The realm of phishing threats has evolved into a complex landscape, demanding a comprehensive exploration to understand and confront the dynamic tactics employed by cyber adversaries. In this chapter, we delve deep into various facets of phishing, from server-side attempt to detect sandboxes to the misuse of redirection services , reCAPTCHA and QR Codes.
A major challenge encountered was the server-side attempt to detect sandboxes. Phishing sites are likely trying to detect sandboxes through the association of IP addresses with known VPNs with the intent of redirecting the visitor to benign websites like Wikipedia, delivering 404 error messages, or aborting connections instead of revealing the phishing page.
The goal is to ensure that URLs function normally on personal devices but not within sandboxes.
Another persistent issue involved the misuse of redirection services by phishing actors to lend a veneer of trust to their malicious links. Services like LinkedIn and Google were exploited to camouflage phishing URLs.

-- Set exercise --
In the phishing passage, which services were exploited to camouflage phishing URLs?

-- Material --
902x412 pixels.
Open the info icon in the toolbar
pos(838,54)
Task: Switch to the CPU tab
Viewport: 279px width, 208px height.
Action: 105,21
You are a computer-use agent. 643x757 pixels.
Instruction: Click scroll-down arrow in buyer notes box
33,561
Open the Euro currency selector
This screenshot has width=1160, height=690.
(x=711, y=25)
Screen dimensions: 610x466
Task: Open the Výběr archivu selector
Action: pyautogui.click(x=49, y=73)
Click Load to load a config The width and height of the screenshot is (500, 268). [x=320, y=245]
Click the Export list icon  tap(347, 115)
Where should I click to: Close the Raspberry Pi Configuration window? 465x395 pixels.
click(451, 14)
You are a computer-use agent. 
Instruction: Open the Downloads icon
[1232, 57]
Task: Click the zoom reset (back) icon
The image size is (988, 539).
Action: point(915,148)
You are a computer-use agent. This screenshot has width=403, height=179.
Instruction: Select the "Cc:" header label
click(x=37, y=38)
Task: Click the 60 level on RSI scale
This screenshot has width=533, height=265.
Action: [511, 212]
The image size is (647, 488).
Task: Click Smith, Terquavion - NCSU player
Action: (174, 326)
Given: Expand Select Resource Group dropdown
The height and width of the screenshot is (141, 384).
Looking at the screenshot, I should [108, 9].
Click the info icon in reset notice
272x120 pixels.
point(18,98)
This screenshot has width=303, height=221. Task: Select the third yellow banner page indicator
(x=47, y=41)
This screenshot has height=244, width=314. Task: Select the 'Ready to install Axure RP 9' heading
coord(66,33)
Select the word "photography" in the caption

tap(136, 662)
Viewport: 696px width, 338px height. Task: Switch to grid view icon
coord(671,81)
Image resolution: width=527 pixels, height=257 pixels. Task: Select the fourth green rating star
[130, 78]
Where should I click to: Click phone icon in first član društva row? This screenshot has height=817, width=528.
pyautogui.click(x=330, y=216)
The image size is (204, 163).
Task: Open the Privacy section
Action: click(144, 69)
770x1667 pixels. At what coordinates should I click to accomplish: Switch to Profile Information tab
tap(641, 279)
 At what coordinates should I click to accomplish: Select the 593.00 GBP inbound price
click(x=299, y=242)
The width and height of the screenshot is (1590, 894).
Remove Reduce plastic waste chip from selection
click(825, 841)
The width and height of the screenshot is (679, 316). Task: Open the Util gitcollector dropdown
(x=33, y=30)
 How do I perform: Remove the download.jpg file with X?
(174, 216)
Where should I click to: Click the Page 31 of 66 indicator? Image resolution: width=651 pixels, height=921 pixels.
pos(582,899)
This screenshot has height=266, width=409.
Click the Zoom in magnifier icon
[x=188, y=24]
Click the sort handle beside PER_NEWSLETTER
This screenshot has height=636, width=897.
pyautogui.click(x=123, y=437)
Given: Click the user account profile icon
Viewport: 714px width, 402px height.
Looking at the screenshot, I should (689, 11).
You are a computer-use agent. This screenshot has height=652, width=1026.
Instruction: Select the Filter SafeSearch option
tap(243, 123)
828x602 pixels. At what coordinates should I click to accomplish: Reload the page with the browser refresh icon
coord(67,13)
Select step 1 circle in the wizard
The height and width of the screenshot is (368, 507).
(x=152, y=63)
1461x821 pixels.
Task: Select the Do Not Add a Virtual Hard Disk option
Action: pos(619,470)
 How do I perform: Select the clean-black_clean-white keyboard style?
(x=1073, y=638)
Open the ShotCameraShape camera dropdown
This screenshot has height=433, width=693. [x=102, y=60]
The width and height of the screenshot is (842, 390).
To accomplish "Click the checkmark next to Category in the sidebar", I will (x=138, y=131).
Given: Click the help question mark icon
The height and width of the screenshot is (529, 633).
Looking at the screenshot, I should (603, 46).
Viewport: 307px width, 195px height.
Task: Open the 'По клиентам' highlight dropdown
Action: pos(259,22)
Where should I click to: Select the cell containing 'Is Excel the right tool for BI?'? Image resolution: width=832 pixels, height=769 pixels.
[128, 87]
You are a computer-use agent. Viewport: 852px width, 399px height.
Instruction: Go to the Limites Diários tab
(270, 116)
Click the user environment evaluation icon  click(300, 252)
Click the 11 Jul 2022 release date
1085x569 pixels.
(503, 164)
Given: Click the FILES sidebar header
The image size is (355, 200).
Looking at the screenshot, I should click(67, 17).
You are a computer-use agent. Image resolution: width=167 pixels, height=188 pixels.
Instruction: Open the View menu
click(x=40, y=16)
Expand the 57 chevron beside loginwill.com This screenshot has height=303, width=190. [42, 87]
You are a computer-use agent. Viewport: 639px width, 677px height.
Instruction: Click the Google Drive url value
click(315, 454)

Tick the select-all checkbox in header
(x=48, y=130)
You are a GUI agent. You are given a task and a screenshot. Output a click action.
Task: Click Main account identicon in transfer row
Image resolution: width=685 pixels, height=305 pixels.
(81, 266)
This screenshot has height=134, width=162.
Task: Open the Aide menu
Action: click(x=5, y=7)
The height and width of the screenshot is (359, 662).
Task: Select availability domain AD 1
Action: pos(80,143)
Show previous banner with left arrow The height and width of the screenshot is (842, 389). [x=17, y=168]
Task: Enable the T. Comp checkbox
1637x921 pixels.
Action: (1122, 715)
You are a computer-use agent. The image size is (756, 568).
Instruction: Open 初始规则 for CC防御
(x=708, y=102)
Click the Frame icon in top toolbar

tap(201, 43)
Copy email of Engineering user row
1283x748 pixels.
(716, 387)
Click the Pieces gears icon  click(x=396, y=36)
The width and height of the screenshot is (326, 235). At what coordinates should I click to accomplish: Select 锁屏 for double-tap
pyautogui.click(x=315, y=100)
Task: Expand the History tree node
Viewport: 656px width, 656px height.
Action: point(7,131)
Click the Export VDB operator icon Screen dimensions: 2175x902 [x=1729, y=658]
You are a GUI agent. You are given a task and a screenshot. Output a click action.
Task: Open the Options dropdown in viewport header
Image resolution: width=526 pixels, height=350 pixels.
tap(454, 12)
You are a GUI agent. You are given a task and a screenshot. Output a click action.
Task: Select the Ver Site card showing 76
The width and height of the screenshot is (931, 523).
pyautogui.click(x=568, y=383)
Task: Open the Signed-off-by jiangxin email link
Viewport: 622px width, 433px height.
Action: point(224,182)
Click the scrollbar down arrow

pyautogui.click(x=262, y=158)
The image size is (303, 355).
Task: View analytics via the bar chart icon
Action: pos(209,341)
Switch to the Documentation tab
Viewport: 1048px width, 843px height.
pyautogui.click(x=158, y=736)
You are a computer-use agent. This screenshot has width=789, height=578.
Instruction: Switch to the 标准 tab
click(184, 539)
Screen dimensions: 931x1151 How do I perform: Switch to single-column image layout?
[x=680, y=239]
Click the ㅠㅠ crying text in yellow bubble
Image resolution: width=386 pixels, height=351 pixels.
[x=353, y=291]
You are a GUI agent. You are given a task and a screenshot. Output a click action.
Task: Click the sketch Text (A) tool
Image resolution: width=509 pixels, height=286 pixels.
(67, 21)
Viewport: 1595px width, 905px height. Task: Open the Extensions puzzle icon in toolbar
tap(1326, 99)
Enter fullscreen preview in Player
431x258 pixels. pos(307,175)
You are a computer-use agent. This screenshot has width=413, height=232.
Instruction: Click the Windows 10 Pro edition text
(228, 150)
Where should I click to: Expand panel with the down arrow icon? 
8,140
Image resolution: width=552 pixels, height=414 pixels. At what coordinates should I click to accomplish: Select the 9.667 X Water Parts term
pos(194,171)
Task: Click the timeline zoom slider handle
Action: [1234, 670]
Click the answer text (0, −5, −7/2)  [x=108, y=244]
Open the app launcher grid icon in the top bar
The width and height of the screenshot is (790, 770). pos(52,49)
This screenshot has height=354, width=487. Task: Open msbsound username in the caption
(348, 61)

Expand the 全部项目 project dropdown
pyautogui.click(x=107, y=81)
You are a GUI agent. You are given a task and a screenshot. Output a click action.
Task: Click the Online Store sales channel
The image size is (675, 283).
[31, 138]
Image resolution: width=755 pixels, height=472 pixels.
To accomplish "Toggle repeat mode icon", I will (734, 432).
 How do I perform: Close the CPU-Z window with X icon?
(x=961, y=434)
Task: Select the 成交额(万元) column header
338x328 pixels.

-- Result of the exercise --
LinkedIn and Google.